Hal ini berarti bahwa hokum-hukum ilmiah pada dasarnya dapat diuji, kendatipun tidak dapat
dibenarkan atau dibuktikan secara induktif. Problem demarkasi dirumuskan oleh Popper
sebagai problem mengenai bagaimana menemukan sebuah kriteria yang bisa membedakan
ilmu-ilmu empiris dari matematika, logika dan system-sistem metafisik. Solusi Popper
terhadap induksi ternyata membangkitkan cara pandang yang baru terhadap problem awalnya
yakni, problem seputar kriteria demarkasi ilmiah yang tepat. Kriteria verifiabilitas bukanlah
suatu kriteria demarkasi ilmu, melainkan sebagai kriteria kemaknaannya. Bermakna tidaknya
suatu pernyataan atau hipotesis ilmiah ditentukan oleh corak empiris positifnya. Logika
induktif dan prinsip verifiabilitas mengakibatkan pengetahuan yang bukan ilmiah (metafisika)

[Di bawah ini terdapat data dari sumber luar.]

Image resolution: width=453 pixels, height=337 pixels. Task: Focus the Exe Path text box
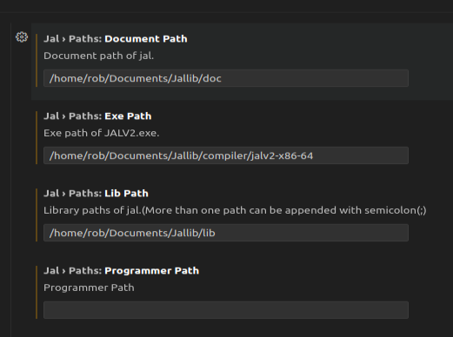pyautogui.click(x=226, y=155)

tidak bermakna sama sekali. Kriteria demarkasi dan logika induktif mengakibatkan terjadinya
percampurbauran antara metafisika dan ilmu pengetahuan, yang pada gilirannya dapat
mengaburkan kedua-duanya. Hal inilah yang membuat Karl Popper menentang gagasan dari
lingkaran Wina dan membuat demarkasi lain dengan kriteria falsifikasi.

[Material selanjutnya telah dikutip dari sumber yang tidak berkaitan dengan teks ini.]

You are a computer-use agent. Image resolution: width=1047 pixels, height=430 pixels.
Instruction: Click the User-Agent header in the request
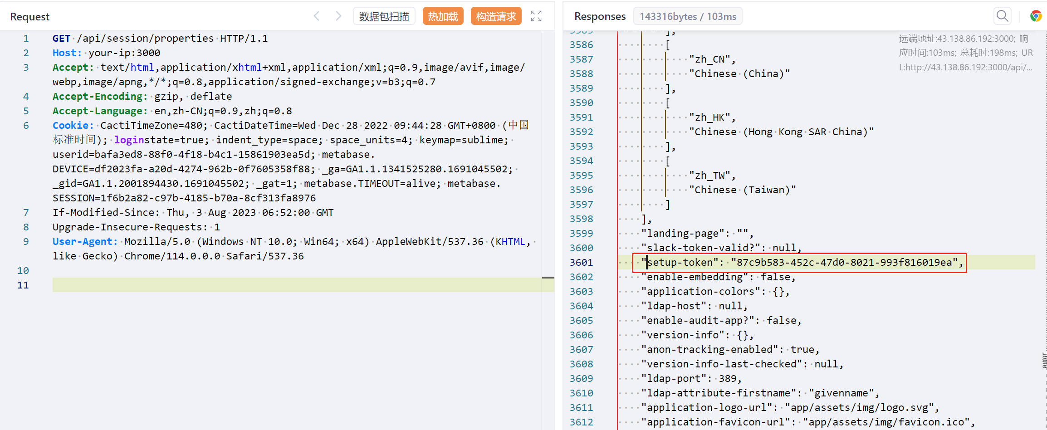(84, 242)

Konklusi: Antara Apresiasi dan Kritik
Dengan pernyataan ini lagi kita bisa merasakan sikap kritis popper yang selalu bergerak
mengiringi etian pemikiran tanpa henti. Ia merasa gelisak ketika harus melabuhkan
kepercayaan pasif kepada spesialisasi dan kaum ahli. Sebagai seorang filsuf kritis , ia menolak
untuk bersandar terhadap spesialisasi keahlian para kaum ahli. Sampai saat ini bagi magee,
pooper memang masih dilihat sebagai kritikus, ini tidaklah mengejutkan krena ia memang
kritikus paling hebat dan efektif dan tidak hanya terhadap satu, tetapi terhadap beberapa
pemikiran ortodoks abad ke-20 yang memiliki pengaruh luas. Kendati demikian, kebesaran
popper sebagai seorang filsuf maupun kritikus tidak menjadikan dirinya bebas dari kritik.

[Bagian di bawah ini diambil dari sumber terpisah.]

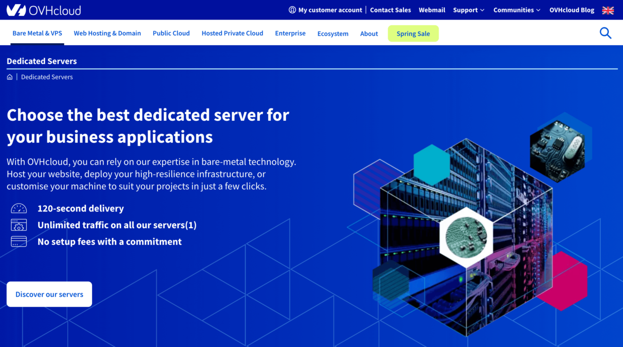Click the OVHcloud logo
The height and width of the screenshot is (347, 623).
click(43, 10)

Standar yang diajukan popper bahwa teori sains dapat di andalkan secara tentative dan semakin
kukuh, ketika teori tersebut dapat dibuktikan secara terbuka selalu keliru. Standar tersebut bagi
sebagian ilmuwan justru terlihat kaku sehingga seakan-akan popper menolak standar-standar
yang lainya. Padahal dalam wacana saintifik, penolakan atau pembuktian kekeliruan bukanlah
satu-satunya criteria. Kritik pertama disampaikan oleh Thomas Khun, menurutnya antara
pandangan neo-positivisme dan Popper tampak seperti berbeda, terutama criteria dari sesuatu
yang disebut ilmiah, sebenarnya kedua pandangan tersebut memiliki persamaan, bahkan cukup
fundamental. Keduanya jelas memiliki nuansa positivistic, yang cenderung memisahkan antara
ilmu dan unsur-unsur subjektifitas dari ilmuwan, keduanya juga sama-sama memandang,
proses perkembangan ilmu adalah dengan jalan linier-akumulasi dan eliminasi. Menurut Kuhn,
ilmuwan (termasuk ilmuwan kalangan Lingkaran Wina dan Popper) bukanlah para penjelajah
berwatak pemberani yang menemukan kebenaran-kebenaran baru. Mereka lebih mirip seperti
para pemecah teka-teki yang bekerja di dalam pandangan dunia yang sudah mapan. Kuhn
menamai sistem keyakinan yang sudah mapan dengan istilah “paradigma”. Dalam pandangan
Kuhn, seorang ilmuwan selalu bekerja dengan paradigma tertentu. Jadi menurut Kuhn, Popper
sama saja dengan ilmuwan Lingkaran Wina, yang masih berkutat pada paradigma positivistik.